Where We Are Taken From
January 16, 2026
I have been carrying this for weeks. The weight of watching a country I love forget itself. Anxiety, grief, and anger arrive daily as I witness lives being torn apart in the name of enforcement, order, and control. What we are living through feels deeply unfamiliar and terrifyingly intentional.
Writing, storytelling, and photography are the three most powerful tools I have to make sense of what I’m seeing and hearing. Too often, words sit at the tip of my tongue because I’m careful and measured about when and how I speak. Sometimes it feels like those words fall on deaf ears. But this is not a moment for silence born out of fear.
I see the cruelty being carried out against immigrant families and communities. Lives torn apart, dignity stripped away, belonging questioned. I often feel helpless. I often feel hopeless. And I wish I could do more.
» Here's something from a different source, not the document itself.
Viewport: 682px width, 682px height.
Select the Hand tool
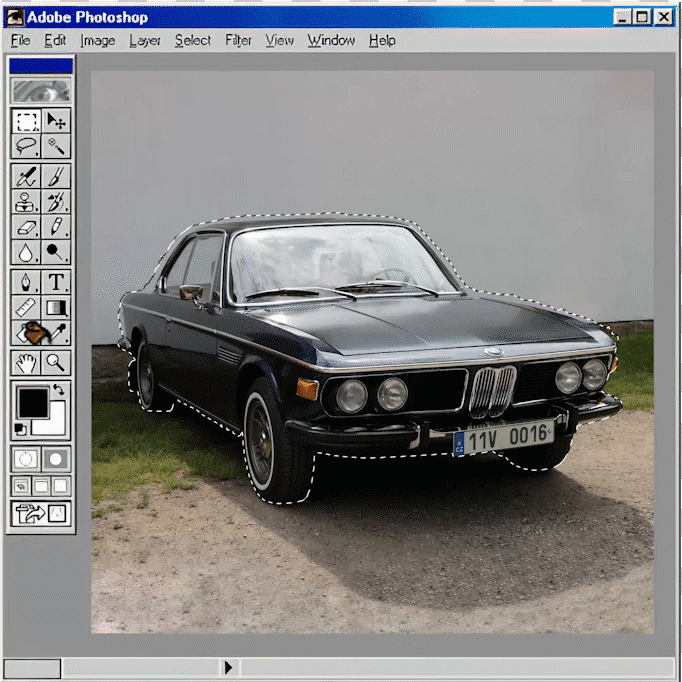click(27, 362)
Writing helps me find clarity when the world feels chaotic. It gives purpose to the pain. Poetry brings those thoughts to life. Emotion sharpened into language. Grief shaped into something that can be carried and shared.
My poem is an act of witness.
It is written from where I live.
It is written with love.
And it refuses to look away.
---
Where We Are Taken From
In Minneapolis,
sirens braid the air with fear.
In South Omaha, my home,
the smell of tortillas and sweet bread still rises at dawn.
Music still leaks from open windows.
laughter still tries to be louder than dread.
But doors close quicker now.
Mothers clutch children tighter.
Fathers leave for work
unsure if they’ll return to the same table.
South Omaha is where I grew up.
Where I learned that belonging is built with hands,
calloused, tired, generous hands.
Hands that cook, clean, weld, drive, teach, pray.
Hands that feed this country every single day.
And yet, those hands are treated like evidence.
Brown skin like probable cause.
Accents like indictments.
ID cards and citizenship papers waved like shields that fail anyway.
People taken not for what they’ve done,
but for what they resemble.
Questioned for existing.
Detained for breathing while brown.
Even arresting U.S. citizens, as if citizenship itself
can be revoked by suspicion.
Families ripped open,
like envelopes marked urgent.
Mothers vanish from kitchens.
Fathers from job sites.
Grandparents from rocking chairs.
Children learn new words too early:
detention, deportation, gone.
This is not law.
This is fear wearing a badge.
This is power forgetting its soul.
History warned us.
It always does
when the federal government decides
some humans are more questionable than others.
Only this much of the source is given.